Il met des diamants
sur les têtes des clous rouillés
le premier givre
Fred Masarani
C’est par la pression que les diamants se forment et c’est par la pression que Shara Worden crée. Cette femme est un roc, une montagne. Pour l’avoir vue plusieurs fois en concert je trouve qu’émane d’elle une force tellurique puissante et nourricière.
Dans le premier titre du nouvel album de My Brightest Diamond, Pressure, tout comme elle le faisait déjà dans Be Brave, un des titres du précédent LP (« Shara now get to work, Shara this is going to hurt« ) la jeune femme s’adresse une injonction, s’intimant l’ordre d’oublier tout ce qui antérieurement composait ses chansons et de plonger encore plus profondément en elle pour puiser dans ses (res)sources.
Mountain on top, a fire below / The pressure grows, pressure / I feel the weight of a billion years / Come down on me, come down
I try to do it alright / I went down, down, down / Working hard, little delight / I forgot the sound of diamonds
C’est en participant à la musique du film de Matthew Barney et Jonathan Bepler River of Fundament (diffusé en Octobre à la Cité de la Musique à Paris) que la chanteuse-compositrice eut l’idée de revenir aux sources de la musique, aux sources même de Sa musique. Cette musique qu’elle découvrit, comme la plupart des enfants nord-américains raconte-t-elle, au sein d’une fanfare, marching-band en anglais. Pour la composition de ce quatrième album elle s’est interrogée sur la valeur de la musique, se tournant alors vers la genèse de toute chose, de la création à l’incarnation.

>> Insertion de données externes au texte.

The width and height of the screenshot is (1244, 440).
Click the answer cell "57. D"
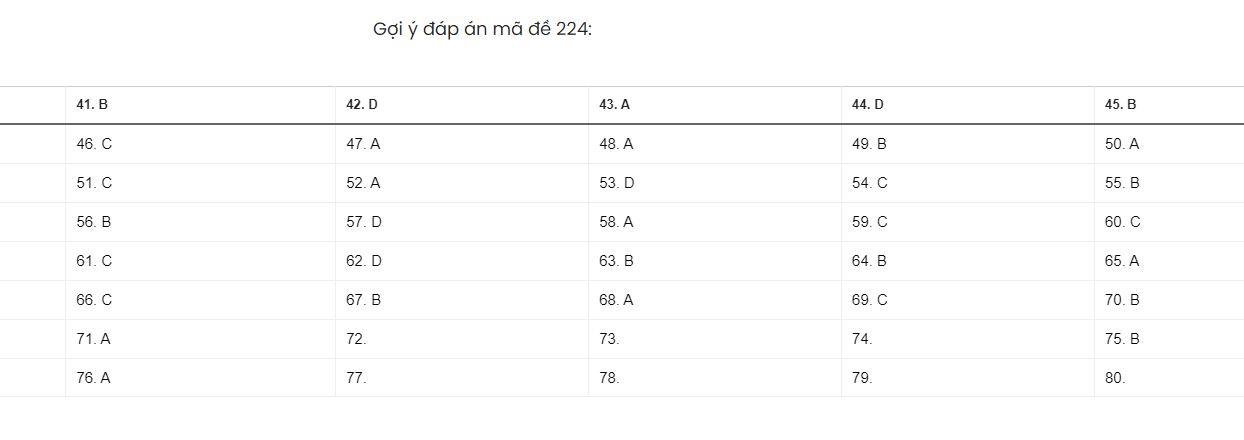[x=364, y=222]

L’album commence dans un « chaos » de percussions, rejointes ensuite par toute la fanfare. On imagine la montagne s’éveiller et les rocs s’entrechoquer. L’eau pure et claire, chargée de minéraux, jaillit soudainement par la voix de Shara et dévale alors en tout sens la montagne, submergeant les vallées de nos âmes. Le son d’une flûte, comme une pause, nous transperce en plein coeur. En à peine 2 minutes Pressure et ses flots de percussions nous emportent.
Jamais Shara n’aura été aussi directe, tous les éléments de la genèse étant ici convoqués : la lumière/le feu, l’eau, l’air, la terre.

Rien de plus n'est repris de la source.